The TCO comparison tool looks at trips carried out by vehicles powered by green and blue hydrogen, battery electric vehicles, drop-in and conventional biodiesels, and standard diesel internal combustion engine vehicles.

This week’s Climate Change Commission advice also highlights the need for significant decarbonisation of heavy transport and estimates that nearly three-quarters of all heavy trucks imported into New Zealand by 2035 would be electric (either battery or fuel cell electric vehicles). 

The Commission recommends that work to enable switching away from fossil fuels to reduce emissions from heavy vehicles is begun in the first emissions period, alongside a national low-emissions freight strategy. Ara Ake is publishing the TCO comparison tool to contribute to this much-needed work.

The tool was developed for Ara Ake, New Zealand’s new energy centre, by NERA Economic Consulting, and peer reviewed by the New Zealand Institute of Economic Research. Ten stakeholders provided input and feedback into its practicality and relevance.

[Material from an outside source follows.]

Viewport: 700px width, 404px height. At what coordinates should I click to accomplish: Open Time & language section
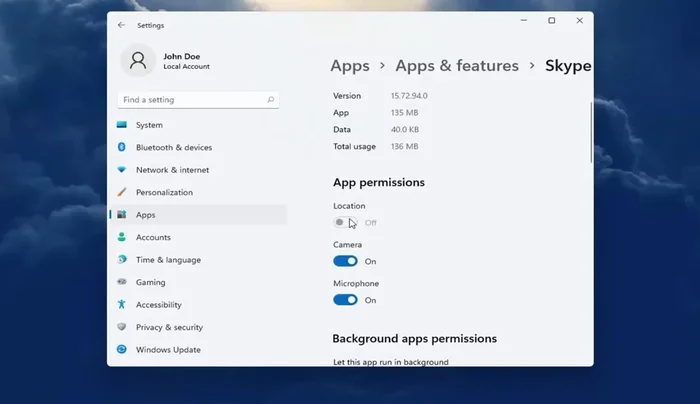168,260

“The tool comes with a set of inbuilt assumptions about various factors, such as the cost of electricity, vehicle capital costs, the cost of various fuels, and road user charges,” Dr Marantes said.

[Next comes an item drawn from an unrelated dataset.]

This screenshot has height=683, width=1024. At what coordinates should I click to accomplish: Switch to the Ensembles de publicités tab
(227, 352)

“It also incorporates typical data on average daily heavy freight trips provided by EROAD, including information on average daily kilometres travelled, average number and length of stops, and average speed.”

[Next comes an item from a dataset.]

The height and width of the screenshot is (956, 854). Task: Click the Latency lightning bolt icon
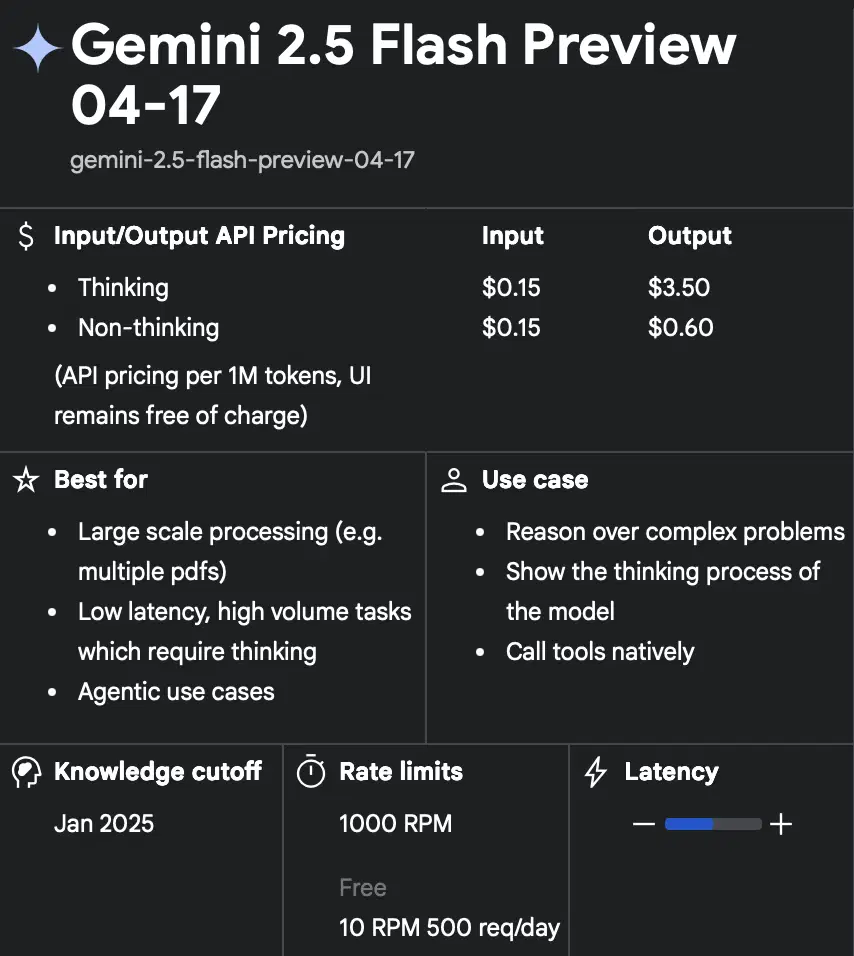(x=596, y=772)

In addition, it allows users to run their own scenarios and input their own data, enabling it to incorporate commercially sensitive data not yet in the public domain.

“We hope this will be a useful resource for public and private sector decision-makers when they are making strategic decisions about transport investments. By making their scenarios fully customisable, users can also make decisions based on what they know and expect to be true, such as price paths for carbon over time,” Dr Marantes said.

Shaun Morrow, Business Development at Mainfreight, said the comparison tool was a useful conceptual tool to test different assumptions around long-distance heavy freight decarbonisation.

“I see applications for its use in supporting longer-term planning and fleet composition in the years ahead,” he said.

Energy Efficiency and Conservation Authority (EECA) Group Manager of Strategy, Insights and Regulations, Marcos Pelenur, agreed.

“By analysing the cost of moving heavy road freight across different technologies and fuels, the tool provides a valuable tool for decision-making. We are also pleased to see that users can run and save their own scenarios and input their own data. Transport is one of New Zealand’s biggest sources of emissions and by making tools such as these publicly available, it should help to inform better decarbonisation sources in this sector.”

Dave Hadley, Principal Advisor Strategic Policy and Innovation at the Ministry of Transport, said that the tool gave freight sector operators the ability to compare all of their vehicle options, in line with their own specific business needs.

“The impact of transport decisions made in the present will influence New Zealand’s emissions profile for decades to come. Comparison tools like this one provide a fuller picture of current and future costs to decision-makers to help them make more-informed decisions for the life-time of their fleets.”

The tool can be found here. Under a Creative Commons license it is available for anyone to download and use free of charge and is accompanied by a user guide.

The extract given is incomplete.